Silhouette of Unrecognizable Man Praying Outside

Parashat Vaetchanan: Prayer and Pleading 

Life is not simple, and prayer is more than just pleading.

Commentary on Parashat Vaetchanan, Deuteronomy 3:23 - 7:11

The second Torah portion in Deuteronomy is known by its opening word: vaetchanan — “and I entreated.” The bulk of the portion is Moses recounting and reviewing God’s instructions to the Israelites, but his entreaty is that God relent and let him enter the promised land. This plea is denied.

Beseeching and impassioned prayer are familiar, perhaps near-universal, human behaviors in the face of death. Under extreme stress — and proximity to death tends to be extremely stressful — most of us reach for support, even pleading with a God we usually don’t quite believe in. There are no atheists in a foxhole, as the adage puts it. In extremis, even an ardent rationalist may reach for a higher power. As Rabbi Anne Brener puts it in Mourning and Mitzvah, “Prayer does not have to be predicated on faith. It can also be predicated on need.”

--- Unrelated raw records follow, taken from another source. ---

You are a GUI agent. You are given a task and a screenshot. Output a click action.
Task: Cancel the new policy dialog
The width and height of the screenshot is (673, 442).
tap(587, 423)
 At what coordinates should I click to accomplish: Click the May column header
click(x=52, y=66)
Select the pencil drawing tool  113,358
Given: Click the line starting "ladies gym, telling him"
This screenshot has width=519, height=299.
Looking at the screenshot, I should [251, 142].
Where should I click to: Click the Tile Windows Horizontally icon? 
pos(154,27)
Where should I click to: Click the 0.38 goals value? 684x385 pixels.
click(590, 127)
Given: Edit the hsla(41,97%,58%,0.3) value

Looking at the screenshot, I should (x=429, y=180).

Before death, the dying may plead for reprieve — at the very least more time or less suffering, at best for a reversal of the sentence. Those close to the dying person may try pledging good behavior in exchange for the loved one’s survival. Even after death has come, mourners may negotiate in their grief, offering up whatever they can in exchange for the departed soul’s peace in the afterlife, remission of heartbreak, or the assurance of some further contact with their beloved down the line.

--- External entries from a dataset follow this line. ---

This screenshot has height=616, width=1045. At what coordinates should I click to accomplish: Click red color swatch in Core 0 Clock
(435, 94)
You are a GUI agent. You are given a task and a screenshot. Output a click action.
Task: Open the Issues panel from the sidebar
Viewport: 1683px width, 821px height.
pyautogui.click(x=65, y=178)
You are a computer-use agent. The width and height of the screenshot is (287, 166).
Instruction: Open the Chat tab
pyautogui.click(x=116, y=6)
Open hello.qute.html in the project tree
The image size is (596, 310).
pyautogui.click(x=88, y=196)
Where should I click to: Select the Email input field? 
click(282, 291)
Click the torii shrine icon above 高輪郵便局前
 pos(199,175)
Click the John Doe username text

Even if prayer doesn’t work — in the sense that what was asked for wasn’t granted — prayer can still afford a sense of agency. It can be a place of self-expression, even sometimes catharsis. Some suggest that the recitation of Kaddish, the foremost Jewish liturgy of mourning, is supportive precisely because it offers a routine and a gentle resocialization among others who have also known loss.

But for some who are in mourning, prayer of any sort is anathema. If we prayed so hard for our beloved to be saved from death but they were not, what now? We may either feel prayers are futile — that God does not hear them, or cannot respond — or we may be filled with anger that God did hear and could have saved them, but did not.

Moses’ entreaty literally means, “I besought me [divine] grace.” Like the more familiar Hebrew verb to pray, l’hitpalel, its grammar is reflexive, which may indicate that the focus of prayer is primarily inward. Although we might ostensibly be addressing God, in practice the impact of prayer may be largely on us. When we hear our own prayers, we know very deeply what it is we really want, and this strengthens our resolve and sometimes our action. Paradoxically, this sense is amplified by the tradition’s instruction that prayer should be whispered or murmured: It is to be spoken aloud, but in a voice we hear mostly within. The voice is the bridge of communion — a bridge that is woven through this Torah portion, which uses the words voice (kol), listen (shema), and word/speech (devar) more than three dozen times.

What is it we are to hear?

Throughout Vaetchanan, Moses enjoins the Israelites to listen. The last of these declamations begins the most famous Jewish prayer of them all: Hear Israel, Adonai is our God, Adonai is One. These words are ones we are instructed to utter, if we are able, as our final statement before death.

“And you shall love God,” Moses continues, “With all your heart, all your life-force, all your substance.” This is a tall order for one whose deepest wish has just been denied. The Mishnah acknowledges as much in breaking down what each piece of the verse means: “‘With both sides of your heart’ — the part that wants to do wrong as well as the part that wants to do right. ‘With all your life-force’ — even if your life is to be taken from you. ‘With all your might’ — for each and every aspect of your character, profess your thanks exceedingly; for a person must bless God for the bad as well as the good.” (Mishnah Brachot 9:5)

Life is not simple, and prayer is more than just pleading. The word vaetchanan is in fact related to khanicha: to train, dedicate or initiate. To pray is to initiate ourselves, to entrain the mind in grace.

And in that, prayer may be its own answer.